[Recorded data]
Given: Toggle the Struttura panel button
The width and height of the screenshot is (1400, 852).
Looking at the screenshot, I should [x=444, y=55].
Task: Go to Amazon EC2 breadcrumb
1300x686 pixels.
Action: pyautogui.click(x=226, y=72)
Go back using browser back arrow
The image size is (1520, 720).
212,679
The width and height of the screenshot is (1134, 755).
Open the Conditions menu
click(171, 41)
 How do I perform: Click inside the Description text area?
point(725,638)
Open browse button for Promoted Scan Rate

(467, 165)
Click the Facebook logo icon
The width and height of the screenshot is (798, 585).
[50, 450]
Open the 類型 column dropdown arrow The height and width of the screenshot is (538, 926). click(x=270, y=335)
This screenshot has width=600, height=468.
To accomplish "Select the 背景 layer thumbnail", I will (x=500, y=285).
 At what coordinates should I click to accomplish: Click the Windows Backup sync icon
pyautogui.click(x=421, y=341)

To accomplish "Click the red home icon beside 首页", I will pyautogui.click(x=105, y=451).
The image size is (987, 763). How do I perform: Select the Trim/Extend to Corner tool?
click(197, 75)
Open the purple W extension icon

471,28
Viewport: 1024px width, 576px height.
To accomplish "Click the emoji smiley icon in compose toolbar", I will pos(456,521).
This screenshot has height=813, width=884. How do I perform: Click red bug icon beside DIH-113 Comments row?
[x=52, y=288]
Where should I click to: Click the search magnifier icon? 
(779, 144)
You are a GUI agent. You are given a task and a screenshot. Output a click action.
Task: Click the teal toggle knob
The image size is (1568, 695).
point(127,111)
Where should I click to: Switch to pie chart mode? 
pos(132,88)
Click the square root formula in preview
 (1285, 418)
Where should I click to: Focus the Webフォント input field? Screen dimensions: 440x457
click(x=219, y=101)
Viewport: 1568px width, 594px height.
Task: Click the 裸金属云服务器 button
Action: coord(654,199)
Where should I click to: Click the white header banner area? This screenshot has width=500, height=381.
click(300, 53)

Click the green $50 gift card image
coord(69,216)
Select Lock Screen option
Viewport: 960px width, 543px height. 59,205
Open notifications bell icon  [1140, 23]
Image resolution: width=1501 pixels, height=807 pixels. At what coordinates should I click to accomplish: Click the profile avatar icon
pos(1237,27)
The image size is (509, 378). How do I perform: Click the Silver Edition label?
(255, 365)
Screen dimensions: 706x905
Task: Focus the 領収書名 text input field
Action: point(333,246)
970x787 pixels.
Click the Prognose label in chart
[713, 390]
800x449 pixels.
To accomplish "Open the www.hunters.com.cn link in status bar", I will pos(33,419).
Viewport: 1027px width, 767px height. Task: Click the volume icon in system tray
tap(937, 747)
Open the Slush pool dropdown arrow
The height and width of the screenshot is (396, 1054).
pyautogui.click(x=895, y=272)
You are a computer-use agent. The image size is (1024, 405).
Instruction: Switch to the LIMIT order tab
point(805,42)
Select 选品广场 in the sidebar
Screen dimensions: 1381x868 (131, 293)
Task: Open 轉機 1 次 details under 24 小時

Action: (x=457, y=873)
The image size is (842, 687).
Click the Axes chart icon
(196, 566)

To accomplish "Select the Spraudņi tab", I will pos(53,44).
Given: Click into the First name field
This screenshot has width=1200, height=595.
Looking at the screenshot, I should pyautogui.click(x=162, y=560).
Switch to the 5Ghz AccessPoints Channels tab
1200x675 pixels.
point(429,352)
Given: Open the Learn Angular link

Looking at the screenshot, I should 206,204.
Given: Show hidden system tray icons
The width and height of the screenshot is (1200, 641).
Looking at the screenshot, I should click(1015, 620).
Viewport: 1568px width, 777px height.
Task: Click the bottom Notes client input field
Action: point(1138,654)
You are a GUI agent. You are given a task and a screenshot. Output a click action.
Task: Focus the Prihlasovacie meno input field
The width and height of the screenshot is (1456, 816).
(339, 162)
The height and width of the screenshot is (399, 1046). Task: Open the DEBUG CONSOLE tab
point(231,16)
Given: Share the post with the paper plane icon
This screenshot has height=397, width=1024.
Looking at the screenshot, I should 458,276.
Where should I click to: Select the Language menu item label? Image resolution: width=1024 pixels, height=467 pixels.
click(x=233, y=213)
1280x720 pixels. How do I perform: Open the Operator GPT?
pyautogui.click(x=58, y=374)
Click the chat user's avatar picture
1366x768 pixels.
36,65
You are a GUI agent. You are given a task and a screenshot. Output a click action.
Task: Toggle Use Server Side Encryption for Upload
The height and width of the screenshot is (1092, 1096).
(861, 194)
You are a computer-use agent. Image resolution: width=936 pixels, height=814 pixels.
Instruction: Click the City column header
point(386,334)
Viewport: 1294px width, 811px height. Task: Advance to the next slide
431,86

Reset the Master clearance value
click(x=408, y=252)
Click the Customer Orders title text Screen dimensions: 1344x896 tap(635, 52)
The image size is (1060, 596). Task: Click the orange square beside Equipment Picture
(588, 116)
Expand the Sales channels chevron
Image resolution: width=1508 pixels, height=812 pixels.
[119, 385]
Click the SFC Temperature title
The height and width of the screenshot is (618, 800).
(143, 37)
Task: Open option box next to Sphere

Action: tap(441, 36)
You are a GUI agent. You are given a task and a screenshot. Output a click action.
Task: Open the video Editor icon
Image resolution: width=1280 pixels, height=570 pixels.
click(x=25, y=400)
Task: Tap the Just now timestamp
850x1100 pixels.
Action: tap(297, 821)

■ WORK ITEM ■
What is needed is a word-for-word copy of all the records above.

■ RESPONSE TO THE TASK ■
Given: Toggle the Struttura panel button
The width and height of the screenshot is (1400, 852).
Looking at the screenshot, I should [x=444, y=55].
Task: Go to Amazon EC2 breadcrumb
1300x686 pixels.
Action: pyautogui.click(x=226, y=72)
Go back using browser back arrow
The image size is (1520, 720).
212,679
The width and height of the screenshot is (1134, 755).
Open the Conditions menu
click(171, 41)
 How do I perform: Click inside the Description text area?
point(725,638)
Open browse button for Promoted Scan Rate

(467, 165)
Click the Facebook logo icon
The width and height of the screenshot is (798, 585).
[50, 450]
Open the 類型 column dropdown arrow The height and width of the screenshot is (538, 926). click(x=270, y=335)
This screenshot has width=600, height=468.
To accomplish "Select the 背景 layer thumbnail", I will (x=500, y=285).
 At what coordinates should I click to accomplish: Click the Windows Backup sync icon
pyautogui.click(x=421, y=341)

To accomplish "Click the red home icon beside 首页", I will pyautogui.click(x=105, y=451).
The image size is (987, 763). How do I perform: Select the Trim/Extend to Corner tool?
click(197, 75)
Open the purple W extension icon

471,28
Viewport: 1024px width, 576px height.
To accomplish "Click the emoji smiley icon in compose toolbar", I will pos(456,521).
This screenshot has height=813, width=884. How do I perform: Click red bug icon beside DIH-113 Comments row?
[x=52, y=288]
Where should I click to: Click the search magnifier icon? 
(779, 144)
You are a GUI agent. You are given a task and a screenshot. Output a click action.
Task: Click the teal toggle knob
The image size is (1568, 695).
point(127,111)
Where should I click to: Switch to pie chart mode? 
pos(132,88)
Click the square root formula in preview
 (1285, 418)
Where should I click to: Focus the Webフォント input field? Screen dimensions: 440x457
click(x=219, y=101)
Viewport: 1568px width, 594px height.
Task: Click the 裸金属云服务器 button
Action: coord(654,199)
Where should I click to: Click the white header banner area? This screenshot has width=500, height=381.
click(300, 53)

Click the green $50 gift card image
coord(69,216)
Select Lock Screen option
Viewport: 960px width, 543px height. 59,205
Open notifications bell icon  [1140, 23]
Image resolution: width=1501 pixels, height=807 pixels. At what coordinates should I click to accomplish: Click the profile avatar icon
pos(1237,27)
The image size is (509, 378). How do I perform: Click the Silver Edition label?
(255, 365)
Screen dimensions: 706x905
Task: Focus the 領収書名 text input field
Action: point(333,246)
970x787 pixels.
Click the Prognose label in chart
[713, 390]
800x449 pixels.
To accomplish "Open the www.hunters.com.cn link in status bar", I will pos(33,419).
Viewport: 1027px width, 767px height. Task: Click the volume icon in system tray
tap(937, 747)
Open the Slush pool dropdown arrow
The height and width of the screenshot is (396, 1054).
pyautogui.click(x=895, y=272)
You are a computer-use agent. The image size is (1024, 405).
Instruction: Switch to the LIMIT order tab
point(805,42)
Select 选品广场 in the sidebar
Screen dimensions: 1381x868 (131, 293)
Task: Open 轉機 1 次 details under 24 小時

Action: (x=457, y=873)
The image size is (842, 687).
Click the Axes chart icon
(196, 566)

To accomplish "Select the Spraudņi tab", I will pos(53,44).
Given: Click into the First name field
This screenshot has width=1200, height=595.
Looking at the screenshot, I should pyautogui.click(x=162, y=560).
Switch to the 5Ghz AccessPoints Channels tab
1200x675 pixels.
point(429,352)
Given: Open the Learn Angular link

Looking at the screenshot, I should 206,204.
Given: Show hidden system tray icons
The width and height of the screenshot is (1200, 641).
Looking at the screenshot, I should click(1015, 620).
Viewport: 1568px width, 777px height.
Task: Click the bottom Notes client input field
Action: point(1138,654)
You are a GUI agent. You are given a task and a screenshot. Output a click action.
Task: Focus the Prihlasovacie meno input field
The width and height of the screenshot is (1456, 816).
(339, 162)
The height and width of the screenshot is (399, 1046). Task: Open the DEBUG CONSOLE tab
point(231,16)
Given: Share the post with the paper plane icon
This screenshot has height=397, width=1024.
Looking at the screenshot, I should 458,276.
Where should I click to: Select the Language menu item label? Image resolution: width=1024 pixels, height=467 pixels.
click(x=233, y=213)
1280x720 pixels. How do I perform: Open the Operator GPT?
pyautogui.click(x=58, y=374)
Click the chat user's avatar picture
1366x768 pixels.
36,65
You are a GUI agent. You are given a task and a screenshot. Output a click action.
Task: Toggle Use Server Side Encryption for Upload
The height and width of the screenshot is (1092, 1096).
(861, 194)
You are a computer-use agent. Image resolution: width=936 pixels, height=814 pixels.
Instruction: Click the City column header
point(386,334)
Viewport: 1294px width, 811px height. Task: Advance to the next slide
431,86

Reset the Master clearance value
click(x=408, y=252)
Click the Customer Orders title text Screen dimensions: 1344x896 tap(635, 52)
The image size is (1060, 596). Task: Click the orange square beside Equipment Picture
(588, 116)
Expand the Sales channels chevron
Image resolution: width=1508 pixels, height=812 pixels.
[119, 385]
Click the SFC Temperature title
The height and width of the screenshot is (618, 800).
(143, 37)
Task: Open option box next to Sphere

Action: tap(441, 36)
You are a GUI agent. You are given a task and a screenshot. Output a click action.
Task: Open the video Editor icon
Image resolution: width=1280 pixels, height=570 pixels.
click(x=25, y=400)
Task: Tap the Just now timestamp
850x1100 pixels.
Action: tap(297, 821)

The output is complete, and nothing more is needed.